■ SOURCE PASSAGE ■
□ □ □ □ □ □ □

[mpich-discuss] Error in WAIT_MPI in a subroutine

Anthony Chan chan at mcs.anl.gov
Wed Sep 14 11:05:06 CDT 2011



----- Original Message -----

> so you don't need to set it before using it.
> Is there any line that I should cancel?

>> BTW, should I have a pre-default of msids (msid,msid1,msid2,...msid7)?

I interpreted you were asking if msids need to be set before using them
in non-blocking pt2pt calls.  Did I misinterpret your question ?

I only took a quick look at your MPI code, I don't see anything obviously
wrong, but I could have missed it.  However, I notice you used MPI_Wait for
all your non-blocking pt2pt calls, naively I would use MPI_Waitall
on some of these requests but that is just optimization not correctness issue.

A.Chan 
 
> 
> Best Regards
> Sincerely
> Amin
> 
> 
> On Wed, Sep 14, 2011 at 12:43 AM, Anthony Chan <chan at mcs.anl.gov>
> wrote:
> 
> >
> > > [hx001:18110] *** An error occurred in MPI_Wait
> > > [hx001:18110] *** on communicator MPI_COMM_WORLD
> > > [hx001:18110] *** MPI_ERR_TRUNCATE: message truncated
> > > [hx001:18110] *** MPI_ERRORS_ARE_FATAL (goodbye)
> > > [hx001:18111] *** An error occurred in MPI_Wait
> > > [hx001:18111] *** on communicator MPI_COMM_WORLD
> > > [hx001:18111] *** MPI_ERR_TRUNCATE: message truncated
> > > [hx001:18111] *** MPI_ERRORS_ARE_FATAL (goodbye)
> > > mpirun noticed that job rank 0 with PID 18109 on node hx001 exited
> > > on
> > signal 15 (Terminated).
> > > 1 additional process aborted (not shown)
> >
> > Are you using OpenMPI or MPICH2?
> > MPI_Request is set by MPI, so you don't need to set it before using
> > it.
> >
> > A.Chan
> >
> > ----- Original Message -----
> > > Hi
> > >
> > > I`m running a program including th following subroutine:
> > > c---------------------SUBROUTINE Particle_Passing Begin Here
> > > --------------------------
> > > SUBROUTINE Particle_Passing(ions,lecs,xi,yi,zi,xe,ye,ze
> > > & ,ui,vi,wi,ue,ve,we,mh,Max_p,buf_size,CRye,CRze,CRue
> > > & ,CP_send,CP_recv,CRxi,CRyi,CRzi,CRui,CRvi,CRwi,CRxe
> > > & ,CRve,CRwe,CP_Rx,CP_Ry,CP_Rz,CP_Ru,CP_Rv,CP_Rw,CP_Sx
> > > & ,CLxi,CLyi,CLzi,CLui,CLvi,CLwi,CLxe,CLye,CLze,CLue
> > > & ,CLve,CLwe,CP_Sy,CP_Sz,CP_Su,CP_Sv,CP_Sw,LABEL_p
> > > & ,ionsR,lecsR,ionsL,lecsL,mpass,kstrt,Nproc,ierr)

□ □ □ □ □ □ □

■ WHAT TO WORK ON ■
Continue the mailing-list thread about the MPI_Wait truncation error from the point where it stops.

■ DATASET EXCERPT ■
□ □ □ □ □ □ □

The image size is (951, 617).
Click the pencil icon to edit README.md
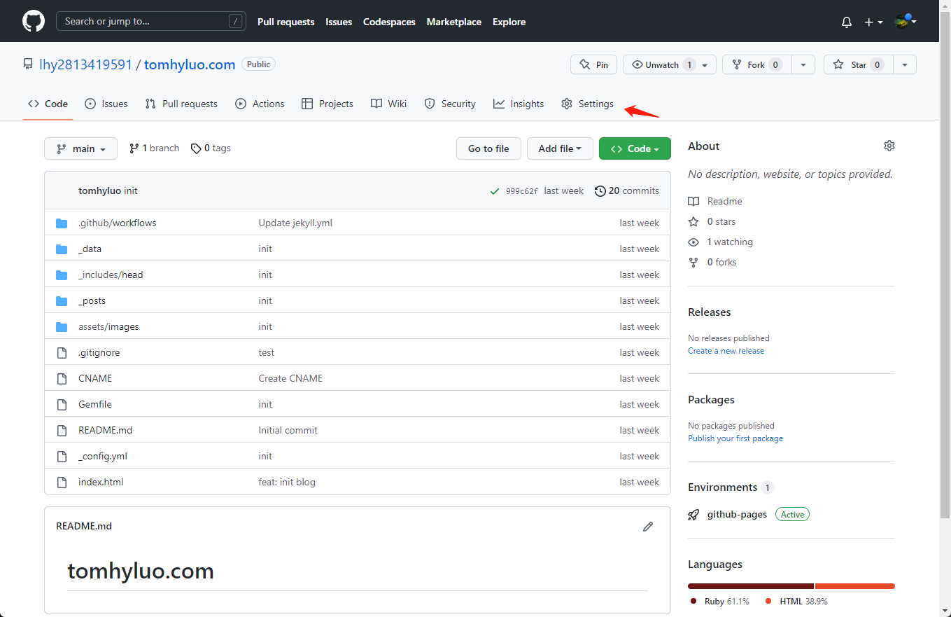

□ □ □ □ □ □ □

■ THE ANSWER ■
> > >
> > > Integer ions,lecs,mh,mpass
> > > REAL xe,ye,ze,ue,ve,we
> > > REAL xi,yi,zi,ui,vi,wi
> > > DIMENSION xe(mh),ye(mh),ze(mh),ue(mh),ve(mh),we(mh)
> > > DIMENSION xi(mh),yi(mh),zi(mh),ui(mh),vi(mh),wi(mh)
> > >
> > > Integer MAX_p
> > > C Real MAX_p
> > >
> > >
> > >
> > > integer::ionsR,lecsR,ionsL,lecsL,buf_size
> > > integer::LABEL_p,CP_send,CP_recv
> > > REAL,DIMENSION(mpass)::CRxi,CRyi,CRzi,CRui,CRvi,CRwi
> > > REAL,DIMENSION(mpass)::CRxe,CRye,CRze,CRue,CRve,CRwe
> > > REAL,DIMENSION(mpass)::CLxi,CLyi,CLzi,CLui,CLvi,CLwi
> > > REAL,DIMENSION(mpass)::CLxe,CLye,CLze,CLue,CLve,CLwe
> > > REAL,DIMENSION(buf_size)::CP_Sx,CP_Sy,CP_Sz
> > > REAL,DIMENSION(buf_size)::CP_Su,CP_Sv,CP_Sw
> > > REAL,DIMENSION(buf_size)::CP_Rx,CP_Ry,CP_Rz
> > > REAL,DIMENSION(buf_size)::CP_Ru,CP_Rv,CP_Rw
> > >
> > > REAL,DIMENSION(6,buf_size)::CP_S6,CP_R6
> > >
> > > integer kstrt, Nproc
> > > integer ierr
> > >
> > > c common block for parallel processing
> > > integer nprocc, lgrp, lstat, mreal, mint, mcplx, mdouble, lworld
> > > c lstat = length of status array
> > > parameter(lstat=10)
> > > c lgrp = current communicator
> > > c mreal = default datatype for reals
> > > common /PPARMS/ nprocc, lgrp, mreal, mint, mcplx, mdouble, lworld
> > > c local data
> > > integer j, ks, moff, kl, kr
> > > integer istatus, msid,msid1,msid2,msid3,msid4
> > > integer msid5,msid6,msid7
> > > dimension istatus(lstat)
> > >
> > > integer nypmx
> > > C integer status1(10)
> > > integer, DIMENSION(1):: mypm, iwork1
> > > C dimension mypm(1),iwork1(1)
> > >
> > > mypm(1)=ionsR
> > >
> > > call PPIMAX(mypm,iwork1,1)
> > > nypmx=mypm(1)
> > >
> > > Max_p=nypmx/buf_size+1
> > > C Max_p=MAXVAL(ionsR)/buf_size+1 !change
> > > LABEL_p=0
> > > do 200 n_p=1,Max_p
> > > CP_send=0
> > > do i=1,buf_size
> > > n=LABEL_p+i
> > > CP_Sx(i)=CRXi(n)
> > > CP_Sy(i)=CRyi(n)
> > > CP_Sz(i)=CRzi(n)
> > >
> > > CP_Su(i)=CRui(n)
> > > CP_Sv(i)=CRvi(n)
> > > CP_Sw(i)=CRwi(n)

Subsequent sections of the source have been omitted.